The Court of Justice ruled in this judgment of 5 April 2017 that a national law which provides that, where subcontractors are relied on for the performance of a public works contract, the tenderer is required to perform itself the main works, as defined by the contracting entity, constitutes a restriction on the freedom of establishment and the freedom to provide services.

However, such a restriction may be justified in so far as it pursues a legitimate objective in the public interest, and to the extent that it complies with the principle of proportionality in that it is suitable for securing the attainment of that objective and does not go beyond what is necessary in order to attain it.
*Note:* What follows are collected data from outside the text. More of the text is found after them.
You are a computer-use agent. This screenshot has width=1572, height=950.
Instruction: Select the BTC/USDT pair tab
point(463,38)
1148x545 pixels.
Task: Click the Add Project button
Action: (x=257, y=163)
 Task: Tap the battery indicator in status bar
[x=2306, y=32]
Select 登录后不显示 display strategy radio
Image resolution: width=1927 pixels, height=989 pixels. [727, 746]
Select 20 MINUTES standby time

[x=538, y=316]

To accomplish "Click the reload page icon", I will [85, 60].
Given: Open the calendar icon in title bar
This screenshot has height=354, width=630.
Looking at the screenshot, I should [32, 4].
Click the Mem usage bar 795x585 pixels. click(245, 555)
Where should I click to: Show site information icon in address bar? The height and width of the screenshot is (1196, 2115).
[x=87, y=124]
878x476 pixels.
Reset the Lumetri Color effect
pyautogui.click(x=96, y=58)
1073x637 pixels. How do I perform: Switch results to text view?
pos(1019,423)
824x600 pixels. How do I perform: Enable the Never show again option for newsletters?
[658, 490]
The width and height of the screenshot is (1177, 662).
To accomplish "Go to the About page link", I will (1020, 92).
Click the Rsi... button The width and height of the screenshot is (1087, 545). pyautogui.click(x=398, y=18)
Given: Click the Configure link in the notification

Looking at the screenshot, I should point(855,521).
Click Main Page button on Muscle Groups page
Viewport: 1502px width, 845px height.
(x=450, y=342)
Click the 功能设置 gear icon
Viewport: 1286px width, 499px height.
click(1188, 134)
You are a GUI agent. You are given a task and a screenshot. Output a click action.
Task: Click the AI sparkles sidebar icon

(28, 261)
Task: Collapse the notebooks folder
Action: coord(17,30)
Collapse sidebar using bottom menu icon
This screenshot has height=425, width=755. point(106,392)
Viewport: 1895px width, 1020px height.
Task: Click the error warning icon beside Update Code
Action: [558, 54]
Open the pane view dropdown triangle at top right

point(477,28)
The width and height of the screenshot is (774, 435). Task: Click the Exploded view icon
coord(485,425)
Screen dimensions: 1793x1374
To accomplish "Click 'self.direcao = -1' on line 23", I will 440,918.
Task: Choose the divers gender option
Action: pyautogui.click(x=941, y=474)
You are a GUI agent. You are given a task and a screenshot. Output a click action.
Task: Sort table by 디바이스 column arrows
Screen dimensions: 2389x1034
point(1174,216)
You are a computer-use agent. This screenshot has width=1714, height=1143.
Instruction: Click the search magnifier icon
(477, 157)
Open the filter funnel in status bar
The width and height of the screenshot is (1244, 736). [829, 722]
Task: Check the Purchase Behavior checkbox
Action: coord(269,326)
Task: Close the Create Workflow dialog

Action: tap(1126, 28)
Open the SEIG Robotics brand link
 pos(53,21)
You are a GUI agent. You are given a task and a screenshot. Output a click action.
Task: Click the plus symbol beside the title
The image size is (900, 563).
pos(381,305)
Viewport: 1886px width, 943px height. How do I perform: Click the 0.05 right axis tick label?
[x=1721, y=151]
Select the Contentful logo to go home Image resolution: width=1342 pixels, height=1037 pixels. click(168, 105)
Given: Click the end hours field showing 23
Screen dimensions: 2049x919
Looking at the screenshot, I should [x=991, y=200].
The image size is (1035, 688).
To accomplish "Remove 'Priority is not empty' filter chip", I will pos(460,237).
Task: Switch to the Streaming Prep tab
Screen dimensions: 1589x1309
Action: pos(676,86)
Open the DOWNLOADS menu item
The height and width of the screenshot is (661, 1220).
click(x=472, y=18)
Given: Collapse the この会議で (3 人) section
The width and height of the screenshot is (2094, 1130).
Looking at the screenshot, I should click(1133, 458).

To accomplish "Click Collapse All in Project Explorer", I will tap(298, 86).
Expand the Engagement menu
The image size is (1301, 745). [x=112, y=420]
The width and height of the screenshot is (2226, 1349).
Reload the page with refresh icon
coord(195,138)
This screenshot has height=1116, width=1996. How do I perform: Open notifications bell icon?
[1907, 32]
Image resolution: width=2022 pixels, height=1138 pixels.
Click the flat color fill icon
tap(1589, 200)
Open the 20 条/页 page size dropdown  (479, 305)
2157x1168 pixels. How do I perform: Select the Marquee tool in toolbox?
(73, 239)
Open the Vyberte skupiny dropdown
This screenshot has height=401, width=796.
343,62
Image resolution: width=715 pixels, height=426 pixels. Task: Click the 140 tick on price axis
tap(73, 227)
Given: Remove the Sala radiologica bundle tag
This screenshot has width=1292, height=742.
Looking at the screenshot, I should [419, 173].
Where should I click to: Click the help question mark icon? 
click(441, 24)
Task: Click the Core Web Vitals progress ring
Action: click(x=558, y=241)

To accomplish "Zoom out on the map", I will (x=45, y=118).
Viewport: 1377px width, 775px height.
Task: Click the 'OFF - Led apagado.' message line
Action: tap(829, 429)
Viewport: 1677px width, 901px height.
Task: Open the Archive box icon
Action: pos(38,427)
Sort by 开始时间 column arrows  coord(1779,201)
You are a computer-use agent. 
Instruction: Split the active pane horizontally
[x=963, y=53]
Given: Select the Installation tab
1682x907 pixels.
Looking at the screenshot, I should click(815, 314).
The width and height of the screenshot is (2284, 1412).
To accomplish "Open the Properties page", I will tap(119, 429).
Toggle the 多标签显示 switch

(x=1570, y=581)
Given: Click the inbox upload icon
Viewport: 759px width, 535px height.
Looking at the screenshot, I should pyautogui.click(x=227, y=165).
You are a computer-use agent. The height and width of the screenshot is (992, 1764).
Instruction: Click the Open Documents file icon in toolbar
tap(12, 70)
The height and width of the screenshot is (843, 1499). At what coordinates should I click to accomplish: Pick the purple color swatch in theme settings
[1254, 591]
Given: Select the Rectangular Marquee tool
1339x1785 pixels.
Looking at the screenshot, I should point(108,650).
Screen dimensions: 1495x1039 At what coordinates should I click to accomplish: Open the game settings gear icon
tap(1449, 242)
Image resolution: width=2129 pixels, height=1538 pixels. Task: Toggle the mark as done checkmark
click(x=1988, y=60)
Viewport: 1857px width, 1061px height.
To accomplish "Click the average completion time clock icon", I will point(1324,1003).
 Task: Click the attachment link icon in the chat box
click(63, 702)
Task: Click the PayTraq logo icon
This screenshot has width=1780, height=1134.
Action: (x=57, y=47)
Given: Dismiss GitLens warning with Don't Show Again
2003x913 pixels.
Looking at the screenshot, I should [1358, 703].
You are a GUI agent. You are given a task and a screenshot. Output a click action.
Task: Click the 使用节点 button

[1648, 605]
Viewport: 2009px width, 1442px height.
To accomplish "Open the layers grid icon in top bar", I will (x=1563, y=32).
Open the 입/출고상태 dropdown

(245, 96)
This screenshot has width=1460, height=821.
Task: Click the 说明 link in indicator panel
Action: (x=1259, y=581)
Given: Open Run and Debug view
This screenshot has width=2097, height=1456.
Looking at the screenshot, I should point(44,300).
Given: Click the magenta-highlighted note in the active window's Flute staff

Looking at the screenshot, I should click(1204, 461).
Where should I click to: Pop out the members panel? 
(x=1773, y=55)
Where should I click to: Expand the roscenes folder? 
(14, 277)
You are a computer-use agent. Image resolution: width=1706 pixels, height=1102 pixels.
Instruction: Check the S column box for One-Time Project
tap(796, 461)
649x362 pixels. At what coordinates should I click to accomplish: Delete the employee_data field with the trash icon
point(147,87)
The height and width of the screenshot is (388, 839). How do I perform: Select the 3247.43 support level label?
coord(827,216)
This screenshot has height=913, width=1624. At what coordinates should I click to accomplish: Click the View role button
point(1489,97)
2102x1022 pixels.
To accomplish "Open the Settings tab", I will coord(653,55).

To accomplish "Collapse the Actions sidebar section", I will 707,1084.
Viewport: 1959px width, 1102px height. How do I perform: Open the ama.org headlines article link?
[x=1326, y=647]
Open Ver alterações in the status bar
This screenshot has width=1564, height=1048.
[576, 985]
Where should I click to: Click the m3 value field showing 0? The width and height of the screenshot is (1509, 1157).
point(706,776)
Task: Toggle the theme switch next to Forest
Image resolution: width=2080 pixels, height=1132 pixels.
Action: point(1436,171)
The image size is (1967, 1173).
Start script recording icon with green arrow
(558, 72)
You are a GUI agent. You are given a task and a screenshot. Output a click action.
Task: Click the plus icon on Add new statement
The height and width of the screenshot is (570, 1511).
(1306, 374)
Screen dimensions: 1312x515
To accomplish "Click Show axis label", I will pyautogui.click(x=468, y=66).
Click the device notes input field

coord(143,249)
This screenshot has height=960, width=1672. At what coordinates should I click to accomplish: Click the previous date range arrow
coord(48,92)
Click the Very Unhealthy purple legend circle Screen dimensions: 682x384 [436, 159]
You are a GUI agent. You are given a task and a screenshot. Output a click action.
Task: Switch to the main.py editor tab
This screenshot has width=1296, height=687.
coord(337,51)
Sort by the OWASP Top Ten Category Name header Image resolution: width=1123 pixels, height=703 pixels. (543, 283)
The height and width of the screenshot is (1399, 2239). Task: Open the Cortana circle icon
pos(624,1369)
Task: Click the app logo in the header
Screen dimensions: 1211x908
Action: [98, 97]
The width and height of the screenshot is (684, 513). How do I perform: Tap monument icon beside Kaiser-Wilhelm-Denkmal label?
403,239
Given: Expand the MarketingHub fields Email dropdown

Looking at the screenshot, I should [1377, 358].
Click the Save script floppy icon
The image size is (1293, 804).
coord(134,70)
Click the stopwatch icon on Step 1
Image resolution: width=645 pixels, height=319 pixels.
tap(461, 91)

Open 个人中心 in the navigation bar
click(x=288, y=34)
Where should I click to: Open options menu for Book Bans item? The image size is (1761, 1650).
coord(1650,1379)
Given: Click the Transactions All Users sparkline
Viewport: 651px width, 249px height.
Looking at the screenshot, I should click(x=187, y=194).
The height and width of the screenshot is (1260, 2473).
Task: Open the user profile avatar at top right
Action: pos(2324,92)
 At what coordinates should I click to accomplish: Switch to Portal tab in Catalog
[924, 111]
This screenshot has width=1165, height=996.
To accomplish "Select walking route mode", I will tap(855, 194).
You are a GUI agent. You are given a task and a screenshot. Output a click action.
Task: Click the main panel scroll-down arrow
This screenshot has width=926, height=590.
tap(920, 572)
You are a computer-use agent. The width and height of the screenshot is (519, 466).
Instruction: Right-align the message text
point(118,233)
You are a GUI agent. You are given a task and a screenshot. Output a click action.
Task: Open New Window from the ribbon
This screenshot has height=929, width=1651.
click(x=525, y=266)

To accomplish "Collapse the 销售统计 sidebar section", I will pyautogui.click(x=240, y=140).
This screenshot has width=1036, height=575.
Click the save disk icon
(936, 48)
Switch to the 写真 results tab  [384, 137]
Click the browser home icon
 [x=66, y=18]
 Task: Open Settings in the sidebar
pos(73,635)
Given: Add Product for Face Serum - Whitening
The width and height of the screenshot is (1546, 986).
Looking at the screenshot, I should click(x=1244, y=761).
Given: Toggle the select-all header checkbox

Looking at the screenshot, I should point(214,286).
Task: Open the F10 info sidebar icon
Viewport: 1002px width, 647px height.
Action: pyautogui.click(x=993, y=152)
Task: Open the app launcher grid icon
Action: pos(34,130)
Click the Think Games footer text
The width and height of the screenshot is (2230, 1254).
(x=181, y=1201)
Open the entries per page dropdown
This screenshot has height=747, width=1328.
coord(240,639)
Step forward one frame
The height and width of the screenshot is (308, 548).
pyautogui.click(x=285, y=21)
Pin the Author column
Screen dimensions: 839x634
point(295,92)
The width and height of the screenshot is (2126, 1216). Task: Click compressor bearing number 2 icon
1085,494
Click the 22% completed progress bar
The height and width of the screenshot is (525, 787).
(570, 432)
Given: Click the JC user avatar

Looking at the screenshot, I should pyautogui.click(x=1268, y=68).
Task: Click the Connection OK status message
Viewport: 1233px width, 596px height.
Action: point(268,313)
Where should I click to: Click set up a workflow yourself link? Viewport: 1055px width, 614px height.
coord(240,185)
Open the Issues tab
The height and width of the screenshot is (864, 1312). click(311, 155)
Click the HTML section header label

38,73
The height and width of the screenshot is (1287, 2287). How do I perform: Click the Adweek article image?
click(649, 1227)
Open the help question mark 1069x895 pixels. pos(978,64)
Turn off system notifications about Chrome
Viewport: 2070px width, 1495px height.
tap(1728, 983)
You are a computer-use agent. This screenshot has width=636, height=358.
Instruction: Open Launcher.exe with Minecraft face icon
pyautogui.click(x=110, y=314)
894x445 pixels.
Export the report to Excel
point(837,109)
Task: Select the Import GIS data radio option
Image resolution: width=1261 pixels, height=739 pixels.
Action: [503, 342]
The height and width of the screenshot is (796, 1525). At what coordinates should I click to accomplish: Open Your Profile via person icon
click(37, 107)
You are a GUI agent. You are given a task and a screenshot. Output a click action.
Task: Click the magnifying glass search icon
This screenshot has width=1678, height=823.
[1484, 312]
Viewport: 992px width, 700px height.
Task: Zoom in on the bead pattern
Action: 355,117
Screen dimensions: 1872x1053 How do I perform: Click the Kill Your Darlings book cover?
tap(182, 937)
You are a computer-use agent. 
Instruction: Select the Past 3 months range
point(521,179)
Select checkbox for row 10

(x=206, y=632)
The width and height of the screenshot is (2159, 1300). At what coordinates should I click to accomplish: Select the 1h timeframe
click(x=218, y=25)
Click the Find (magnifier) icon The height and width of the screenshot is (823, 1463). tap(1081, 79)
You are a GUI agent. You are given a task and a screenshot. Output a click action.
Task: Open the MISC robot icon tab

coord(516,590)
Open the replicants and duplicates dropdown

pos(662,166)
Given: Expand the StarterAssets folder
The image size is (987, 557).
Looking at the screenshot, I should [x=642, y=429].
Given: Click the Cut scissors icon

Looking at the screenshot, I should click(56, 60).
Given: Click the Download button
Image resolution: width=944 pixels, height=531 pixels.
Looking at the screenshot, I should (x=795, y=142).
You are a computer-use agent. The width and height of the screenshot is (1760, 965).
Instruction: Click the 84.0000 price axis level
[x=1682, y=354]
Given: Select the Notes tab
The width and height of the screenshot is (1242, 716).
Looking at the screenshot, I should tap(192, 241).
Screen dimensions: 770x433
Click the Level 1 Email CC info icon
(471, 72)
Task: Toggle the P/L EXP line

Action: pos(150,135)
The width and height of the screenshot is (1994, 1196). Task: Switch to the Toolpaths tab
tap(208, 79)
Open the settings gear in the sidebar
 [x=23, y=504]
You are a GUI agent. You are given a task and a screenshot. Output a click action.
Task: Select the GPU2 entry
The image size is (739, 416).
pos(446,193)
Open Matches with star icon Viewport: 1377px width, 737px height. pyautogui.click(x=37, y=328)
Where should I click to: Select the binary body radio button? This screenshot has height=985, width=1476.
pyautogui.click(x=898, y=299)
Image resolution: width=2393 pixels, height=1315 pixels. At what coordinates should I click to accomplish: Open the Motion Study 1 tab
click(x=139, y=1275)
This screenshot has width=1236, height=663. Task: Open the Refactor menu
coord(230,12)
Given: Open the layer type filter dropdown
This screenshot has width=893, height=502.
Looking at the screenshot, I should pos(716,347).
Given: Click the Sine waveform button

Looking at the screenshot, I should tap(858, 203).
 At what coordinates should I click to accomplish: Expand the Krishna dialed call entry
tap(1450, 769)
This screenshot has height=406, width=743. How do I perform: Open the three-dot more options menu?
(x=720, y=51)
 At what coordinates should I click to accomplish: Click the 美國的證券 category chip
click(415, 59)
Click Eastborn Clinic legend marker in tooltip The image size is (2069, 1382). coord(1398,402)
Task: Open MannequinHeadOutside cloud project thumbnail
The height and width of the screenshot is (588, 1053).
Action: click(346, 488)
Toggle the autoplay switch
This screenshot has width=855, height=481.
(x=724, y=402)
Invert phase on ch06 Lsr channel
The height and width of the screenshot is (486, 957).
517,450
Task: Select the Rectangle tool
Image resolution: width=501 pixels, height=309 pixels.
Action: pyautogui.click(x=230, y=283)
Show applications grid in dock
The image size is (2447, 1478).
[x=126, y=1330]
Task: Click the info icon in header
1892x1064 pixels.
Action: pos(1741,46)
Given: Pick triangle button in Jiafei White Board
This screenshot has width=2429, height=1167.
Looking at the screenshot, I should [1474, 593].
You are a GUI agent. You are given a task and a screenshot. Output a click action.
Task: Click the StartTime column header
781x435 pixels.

Changes in the tender specifications :

In the same judgment, the Court of Justice ruled that the principles of equal treatment and non-discrimination and the obligation of transparency  must be interpreted as meaning that they do not preclude the contracting entity from making changes to a clause in the tender specifications, after publication of the tender notice, relating to the conditions and scheme for combining professional capacities.

However the following conditions shall be met :

  • first,the changes made are not so substantial that they have attracted potential tenderers which, in the absence of such changes, would not be in a position to submit a tender,
  • second, they are adequately publicised and,
  • third, they are made before the tenderers submit their bids,
  • and that the time limit for submitting those tenders is extended when the changes concerned are substantial, the length of that extension depending on the extent of those changes, and that the length of time is sufficient to allow the economic operators concerned to adapt their tender as a consequence, which is for the referring court to ascertain.

Contribution of each tenderers in a common tender:

Final point ruled by the Court of Justice : a tender specification cannot require, where a common tender is submitted by several tenderers, that the contribution of each of them in order to satisfy the requirements applicable with regard to professional capacities correspond, proportionally, to the share of the works that it will actually perform if that bid is successful.